■ Directions: From the first line to the last, copy the listing below word for word.

● ● ● ●

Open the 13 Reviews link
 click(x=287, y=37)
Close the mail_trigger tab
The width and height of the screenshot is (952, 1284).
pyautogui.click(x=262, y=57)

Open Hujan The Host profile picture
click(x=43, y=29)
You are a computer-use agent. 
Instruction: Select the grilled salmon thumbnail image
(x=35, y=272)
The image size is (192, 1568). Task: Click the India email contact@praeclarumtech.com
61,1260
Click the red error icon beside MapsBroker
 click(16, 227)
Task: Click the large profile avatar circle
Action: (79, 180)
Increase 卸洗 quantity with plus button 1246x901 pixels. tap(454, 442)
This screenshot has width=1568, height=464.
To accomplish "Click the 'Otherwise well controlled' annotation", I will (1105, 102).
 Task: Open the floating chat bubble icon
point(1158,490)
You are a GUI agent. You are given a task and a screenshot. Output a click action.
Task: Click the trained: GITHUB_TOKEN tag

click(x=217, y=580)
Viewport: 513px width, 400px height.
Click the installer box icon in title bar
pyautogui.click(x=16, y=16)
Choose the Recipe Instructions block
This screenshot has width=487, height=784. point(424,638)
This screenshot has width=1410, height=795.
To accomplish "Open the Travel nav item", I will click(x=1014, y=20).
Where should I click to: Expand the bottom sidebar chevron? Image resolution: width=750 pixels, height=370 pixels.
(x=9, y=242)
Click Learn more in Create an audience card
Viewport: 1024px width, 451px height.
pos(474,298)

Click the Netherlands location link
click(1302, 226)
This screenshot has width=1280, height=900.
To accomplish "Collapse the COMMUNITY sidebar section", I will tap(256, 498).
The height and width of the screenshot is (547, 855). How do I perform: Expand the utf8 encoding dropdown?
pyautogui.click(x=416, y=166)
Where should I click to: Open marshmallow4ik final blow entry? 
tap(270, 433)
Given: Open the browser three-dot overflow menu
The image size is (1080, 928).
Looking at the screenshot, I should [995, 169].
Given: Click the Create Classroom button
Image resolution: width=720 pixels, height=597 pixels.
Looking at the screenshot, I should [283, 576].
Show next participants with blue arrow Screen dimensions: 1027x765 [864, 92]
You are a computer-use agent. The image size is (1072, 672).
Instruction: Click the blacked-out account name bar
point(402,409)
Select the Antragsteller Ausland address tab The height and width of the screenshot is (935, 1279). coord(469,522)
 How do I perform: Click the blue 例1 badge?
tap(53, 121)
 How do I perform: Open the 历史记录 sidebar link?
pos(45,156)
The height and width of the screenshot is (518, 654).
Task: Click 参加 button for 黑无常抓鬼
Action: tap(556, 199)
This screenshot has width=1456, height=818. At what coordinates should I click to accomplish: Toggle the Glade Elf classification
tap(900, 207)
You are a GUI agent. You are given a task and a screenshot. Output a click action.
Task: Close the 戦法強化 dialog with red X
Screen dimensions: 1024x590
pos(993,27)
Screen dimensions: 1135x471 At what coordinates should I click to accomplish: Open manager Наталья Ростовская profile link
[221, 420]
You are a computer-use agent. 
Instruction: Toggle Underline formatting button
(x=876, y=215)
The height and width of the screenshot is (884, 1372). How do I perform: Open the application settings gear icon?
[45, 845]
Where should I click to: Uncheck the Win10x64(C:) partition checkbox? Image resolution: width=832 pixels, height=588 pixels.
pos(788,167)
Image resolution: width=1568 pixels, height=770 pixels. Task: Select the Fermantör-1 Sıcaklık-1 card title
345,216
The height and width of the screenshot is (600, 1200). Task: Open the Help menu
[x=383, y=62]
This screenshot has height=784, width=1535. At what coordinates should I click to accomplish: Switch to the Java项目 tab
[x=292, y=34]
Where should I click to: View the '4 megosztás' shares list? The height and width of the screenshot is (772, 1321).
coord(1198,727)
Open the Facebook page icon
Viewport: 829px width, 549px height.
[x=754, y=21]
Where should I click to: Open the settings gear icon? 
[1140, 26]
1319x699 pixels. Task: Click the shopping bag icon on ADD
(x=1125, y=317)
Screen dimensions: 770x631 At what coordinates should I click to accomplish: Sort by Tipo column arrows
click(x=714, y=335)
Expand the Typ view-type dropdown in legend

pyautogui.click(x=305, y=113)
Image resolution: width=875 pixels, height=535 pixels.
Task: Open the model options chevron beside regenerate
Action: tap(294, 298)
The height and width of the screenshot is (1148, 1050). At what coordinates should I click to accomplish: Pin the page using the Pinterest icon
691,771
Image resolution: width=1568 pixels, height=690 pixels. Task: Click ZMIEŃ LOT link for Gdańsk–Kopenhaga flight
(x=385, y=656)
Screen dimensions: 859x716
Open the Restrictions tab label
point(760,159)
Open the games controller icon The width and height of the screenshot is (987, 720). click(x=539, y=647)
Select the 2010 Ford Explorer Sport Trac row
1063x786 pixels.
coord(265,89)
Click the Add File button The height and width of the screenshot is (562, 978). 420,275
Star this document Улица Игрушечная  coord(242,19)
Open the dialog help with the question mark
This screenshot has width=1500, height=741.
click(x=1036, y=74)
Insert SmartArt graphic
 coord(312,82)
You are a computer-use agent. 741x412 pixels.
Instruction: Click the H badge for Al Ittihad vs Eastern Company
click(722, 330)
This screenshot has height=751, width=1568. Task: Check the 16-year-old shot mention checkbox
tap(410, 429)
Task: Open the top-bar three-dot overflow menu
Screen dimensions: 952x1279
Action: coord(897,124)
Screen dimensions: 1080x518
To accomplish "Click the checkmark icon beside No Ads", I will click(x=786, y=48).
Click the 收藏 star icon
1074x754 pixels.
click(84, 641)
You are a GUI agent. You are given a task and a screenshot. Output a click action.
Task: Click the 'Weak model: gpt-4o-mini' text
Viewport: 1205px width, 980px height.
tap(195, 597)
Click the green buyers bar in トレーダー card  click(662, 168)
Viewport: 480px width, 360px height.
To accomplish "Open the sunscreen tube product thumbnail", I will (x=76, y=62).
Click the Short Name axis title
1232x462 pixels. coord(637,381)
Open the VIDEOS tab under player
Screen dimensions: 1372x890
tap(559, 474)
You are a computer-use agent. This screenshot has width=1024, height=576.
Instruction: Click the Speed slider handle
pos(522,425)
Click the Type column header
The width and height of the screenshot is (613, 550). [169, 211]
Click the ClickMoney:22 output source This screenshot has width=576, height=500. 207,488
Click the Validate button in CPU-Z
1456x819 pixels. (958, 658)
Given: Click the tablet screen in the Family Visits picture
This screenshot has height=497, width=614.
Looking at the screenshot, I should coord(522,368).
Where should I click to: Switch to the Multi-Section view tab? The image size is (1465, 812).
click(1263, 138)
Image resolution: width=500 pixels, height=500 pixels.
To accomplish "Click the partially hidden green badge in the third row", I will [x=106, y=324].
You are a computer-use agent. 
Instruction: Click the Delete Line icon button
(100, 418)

● ● ● ●

■ Solution for this exercise:
Open the 13 Reviews link
 click(x=287, y=37)
Close the mail_trigger tab
The width and height of the screenshot is (952, 1284).
pyautogui.click(x=262, y=57)

Open Hujan The Host profile picture
click(x=43, y=29)
You are a computer-use agent. 
Instruction: Select the grilled salmon thumbnail image
(x=35, y=272)
The image size is (192, 1568). Task: Click the India email contact@praeclarumtech.com
61,1260
Click the red error icon beside MapsBroker
 click(16, 227)
Task: Click the large profile avatar circle
Action: (79, 180)
Increase 卸洗 quantity with plus button 1246x901 pixels. tap(454, 442)
This screenshot has width=1568, height=464.
To accomplish "Click the 'Otherwise well controlled' annotation", I will (1105, 102).
 Task: Open the floating chat bubble icon
point(1158,490)
You are a GUI agent. You are given a task and a screenshot. Output a click action.
Task: Click the trained: GITHUB_TOKEN tag

click(x=217, y=580)
Viewport: 513px width, 400px height.
Click the installer box icon in title bar
pyautogui.click(x=16, y=16)
Choose the Recipe Instructions block
This screenshot has width=487, height=784. point(424,638)
This screenshot has width=1410, height=795.
To accomplish "Open the Travel nav item", I will click(x=1014, y=20).
Where should I click to: Expand the bottom sidebar chevron? Image resolution: width=750 pixels, height=370 pixels.
(x=9, y=242)
Click Learn more in Create an audience card
Viewport: 1024px width, 451px height.
pos(474,298)

Click the Netherlands location link
click(1302, 226)
This screenshot has width=1280, height=900.
To accomplish "Collapse the COMMUNITY sidebar section", I will tap(256, 498).
The height and width of the screenshot is (547, 855). How do I perform: Expand the utf8 encoding dropdown?
pyautogui.click(x=416, y=166)
Where should I click to: Open marshmallow4ik final blow entry? 
tap(270, 433)
Given: Open the browser three-dot overflow menu
The image size is (1080, 928).
Looking at the screenshot, I should [995, 169].
Given: Click the Create Classroom button
Image resolution: width=720 pixels, height=597 pixels.
Looking at the screenshot, I should [283, 576].
Show next participants with blue arrow Screen dimensions: 1027x765 [864, 92]
You are a computer-use agent. The image size is (1072, 672).
Instruction: Click the blacked-out account name bar
point(402,409)
Select the Antragsteller Ausland address tab The height and width of the screenshot is (935, 1279). coord(469,522)
 How do I perform: Click the blue 例1 badge?
tap(53, 121)
 How do I perform: Open the 历史记录 sidebar link?
pos(45,156)
The height and width of the screenshot is (518, 654).
Task: Click 参加 button for 黑无常抓鬼
Action: tap(556, 199)
This screenshot has width=1456, height=818. At what coordinates should I click to accomplish: Toggle the Glade Elf classification
tap(900, 207)
You are a GUI agent. You are given a task and a screenshot. Output a click action.
Task: Close the 戦法強化 dialog with red X
Screen dimensions: 1024x590
pos(993,27)
Screen dimensions: 1135x471 At what coordinates should I click to accomplish: Open manager Наталья Ростовская profile link
[221, 420]
You are a computer-use agent. 
Instruction: Toggle Underline formatting button
(x=876, y=215)
The height and width of the screenshot is (884, 1372). How do I perform: Open the application settings gear icon?
[45, 845]
Where should I click to: Uncheck the Win10x64(C:) partition checkbox? Image resolution: width=832 pixels, height=588 pixels.
pos(788,167)
Image resolution: width=1568 pixels, height=770 pixels. Task: Select the Fermantör-1 Sıcaklık-1 card title
345,216
The height and width of the screenshot is (600, 1200). Task: Open the Help menu
[x=383, y=62]
This screenshot has height=784, width=1535. At what coordinates should I click to accomplish: Switch to the Java项目 tab
[x=292, y=34]
Where should I click to: View the '4 megosztás' shares list? The height and width of the screenshot is (772, 1321).
coord(1198,727)
Open the Facebook page icon
Viewport: 829px width, 549px height.
[x=754, y=21]
Where should I click to: Open the settings gear icon? 
[1140, 26]
1319x699 pixels. Task: Click the shopping bag icon on ADD
(x=1125, y=317)
Screen dimensions: 770x631 At what coordinates should I click to accomplish: Sort by Tipo column arrows
click(x=714, y=335)
Expand the Typ view-type dropdown in legend

pyautogui.click(x=305, y=113)
Image resolution: width=875 pixels, height=535 pixels.
Task: Open the model options chevron beside regenerate
Action: tap(294, 298)
The height and width of the screenshot is (1148, 1050). At what coordinates should I click to accomplish: Pin the page using the Pinterest icon
691,771
Image resolution: width=1568 pixels, height=690 pixels. Task: Click ZMIEŃ LOT link for Gdańsk–Kopenhaga flight
(x=385, y=656)
Screen dimensions: 859x716
Open the Restrictions tab label
point(760,159)
Open the games controller icon The width and height of the screenshot is (987, 720). click(x=539, y=647)
Select the 2010 Ford Explorer Sport Trac row
1063x786 pixels.
coord(265,89)
Click the Add File button The height and width of the screenshot is (562, 978). 420,275
Star this document Улица Игрушечная  coord(242,19)
Open the dialog help with the question mark
This screenshot has width=1500, height=741.
click(x=1036, y=74)
Insert SmartArt graphic
 coord(312,82)
You are a computer-use agent. 741x412 pixels.
Instruction: Click the H badge for Al Ittihad vs Eastern Company
click(722, 330)
This screenshot has height=751, width=1568. Task: Check the 16-year-old shot mention checkbox
tap(410, 429)
Task: Open the top-bar three-dot overflow menu
Screen dimensions: 952x1279
Action: coord(897,124)
Screen dimensions: 1080x518
To accomplish "Click the checkmark icon beside No Ads", I will click(x=786, y=48).
Click the 收藏 star icon
1074x754 pixels.
click(84, 641)
You are a GUI agent. You are given a task and a screenshot. Output a click action.
Task: Click the 'Weak model: gpt-4o-mini' text
Viewport: 1205px width, 980px height.
tap(195, 597)
Click the green buyers bar in トレーダー card  click(662, 168)
Viewport: 480px width, 360px height.
To accomplish "Open the sunscreen tube product thumbnail", I will (x=76, y=62).
Click the Short Name axis title
1232x462 pixels. coord(637,381)
Open the VIDEOS tab under player
Screen dimensions: 1372x890
tap(559, 474)
You are a computer-use agent. This screenshot has width=1024, height=576.
Instruction: Click the Speed slider handle
pos(522,425)
Click the Type column header
The width and height of the screenshot is (613, 550). [169, 211]
Click the ClickMoney:22 output source This screenshot has width=576, height=500. 207,488
Click the Validate button in CPU-Z
1456x819 pixels. (958, 658)
Given: Click the tablet screen in the Family Visits picture
This screenshot has height=497, width=614.
Looking at the screenshot, I should coord(522,368).
Where should I click to: Switch to the Multi-Section view tab? The image size is (1465, 812).
click(1263, 138)
Image resolution: width=500 pixels, height=500 pixels.
To accomplish "Click the partially hidden green badge in the third row", I will [x=106, y=324].
You are a computer-use agent. 
Instruction: Click the Delete Line icon button
(100, 418)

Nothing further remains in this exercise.